Hi. Robin.
+static rtx
+get_fof_set_vl_reg (rtx_insn *rinsn)
+{
+ if (!fault_first_load_p (rinsn))
+ return NULL_RTX;
+
+ rtx pat = PATTERN (rinsn);
+ if (GET_CODE (pat) != PARALLEL)
+ return NULL_RTX;
+
+ if (XVECLEN (pat, 0) != 3)
+ return NULL_RTX;
+
+ rtx sub = XVECEXP (pat, 0, 2);
+ if (GET_CODE (sub) == SET
+ && GET_CODE (SET_SRC (sub)) == UNSPEC
+ && XINT (SET_SRC (sub), 1) == UNSPEC_READ_VL)
+ return SET_DEST (sub);
+
+ return NULL_RTX;
+}
Could we add additional attribute or something to simplify this check ?
> From: "Robin Dapp"<[email protected]>
> Date: Wed, Jan 28, 2026, 23:55
> Subject: [PATCH] RISC-V: Handle VL-setting FoF loads. [PR123806]
> To: "gcc-patches"<[email protected]>
> Cc: <[email protected]>, <[email protected]>, <[email protected]>,
> <[email protected]>, <[email protected]>
> Hi,
>
> For PR122869 I thought I fixed the issue of VL-spills clobbering
> explicit VL reads after fault-only-first (FoF) loads but it turns
> out the fix is insufficient.
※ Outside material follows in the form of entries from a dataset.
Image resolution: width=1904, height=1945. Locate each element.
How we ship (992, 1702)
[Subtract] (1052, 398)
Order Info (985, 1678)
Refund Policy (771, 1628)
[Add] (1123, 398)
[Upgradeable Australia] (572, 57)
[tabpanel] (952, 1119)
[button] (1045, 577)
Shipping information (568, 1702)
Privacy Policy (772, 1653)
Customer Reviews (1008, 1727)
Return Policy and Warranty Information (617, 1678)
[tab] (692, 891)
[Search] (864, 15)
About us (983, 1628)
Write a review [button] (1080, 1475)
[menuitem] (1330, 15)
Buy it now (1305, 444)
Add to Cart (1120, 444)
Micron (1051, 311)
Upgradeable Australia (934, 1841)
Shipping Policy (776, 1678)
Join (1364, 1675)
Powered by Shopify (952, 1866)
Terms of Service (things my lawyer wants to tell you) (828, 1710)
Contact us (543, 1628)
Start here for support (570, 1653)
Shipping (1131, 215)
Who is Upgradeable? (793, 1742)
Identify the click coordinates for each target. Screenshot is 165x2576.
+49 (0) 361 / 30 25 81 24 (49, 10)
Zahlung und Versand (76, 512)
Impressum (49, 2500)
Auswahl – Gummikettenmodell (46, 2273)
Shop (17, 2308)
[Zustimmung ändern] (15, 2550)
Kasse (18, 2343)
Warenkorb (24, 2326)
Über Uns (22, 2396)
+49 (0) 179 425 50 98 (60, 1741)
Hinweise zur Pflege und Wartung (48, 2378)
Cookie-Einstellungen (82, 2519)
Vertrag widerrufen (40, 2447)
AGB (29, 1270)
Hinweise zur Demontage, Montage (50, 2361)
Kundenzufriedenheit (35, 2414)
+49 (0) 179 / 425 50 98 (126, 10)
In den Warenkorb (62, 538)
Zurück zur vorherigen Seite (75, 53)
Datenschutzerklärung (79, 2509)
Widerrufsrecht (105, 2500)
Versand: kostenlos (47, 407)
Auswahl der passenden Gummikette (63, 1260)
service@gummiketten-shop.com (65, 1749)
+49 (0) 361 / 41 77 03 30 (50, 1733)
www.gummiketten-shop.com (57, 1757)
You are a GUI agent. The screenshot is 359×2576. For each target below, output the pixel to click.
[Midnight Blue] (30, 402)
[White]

Even though it avoided the original
> issue, we can still have spills that clobber VL before the read_vl
> RTL pattern. That's mostly due to us hiding the VL data flow from
> the optimizers so a regular spill to memory can and will introduce
> a VL clobber. In vsetvl we catch all the regular cases but not the
> FoF-load case of PR123806 and PR122869.
>
> This patch adds specific FoF patterns that emit the same instruction but
> have a register-setting VL pattern inside the insn's PARALLEL.
> It serves as a marker for the vsetvl pass that can recognize that we
> clobber VL before reading its value. In that case we now emit an
> explicit csrr ..,vl.
>
> After vsetvl it's safe to emit the read_vls because at that point the
> VL dataflow has been established and we can be sure to not clobber VL
> anymore.
>
> Thus, the main changes are:
> - Unify read_vl si and di and make it an UNSPEC. We don't optimize
> it anyway so a unified one is easier to include in the new FoF
> VL-setter variants.
> - Introduce VL-setting variants of FoF loads and handle them like
> read_vl()s in the vsetvl pass.
> - Emit read_vl()s after vsetvl insertion is done.
>
> What this doesn't get rid of is the XFAIL in ff-load-3.c that I
> introduced for PR122869. The code is still "good" at -O1 and
> "bad" at -O2 upwards.
>
> Regtested on rv64gcv_zvl512b.
>
> Regards
> Robin
>
> PR target/123806
>
> gcc/ChangeLog:
>
> * config/riscv/riscv-string.cc (expand_rawmemchr): Use unified
> vl_read.
> (expand_strcmp): Ditto.
> * config/riscv/riscv-vector-builtins-bases.cc:
> * config/riscv/riscv-vector-builtins.cc
> (function_expander::use_fof_load_insn):
> Only emit the store and not the VL read.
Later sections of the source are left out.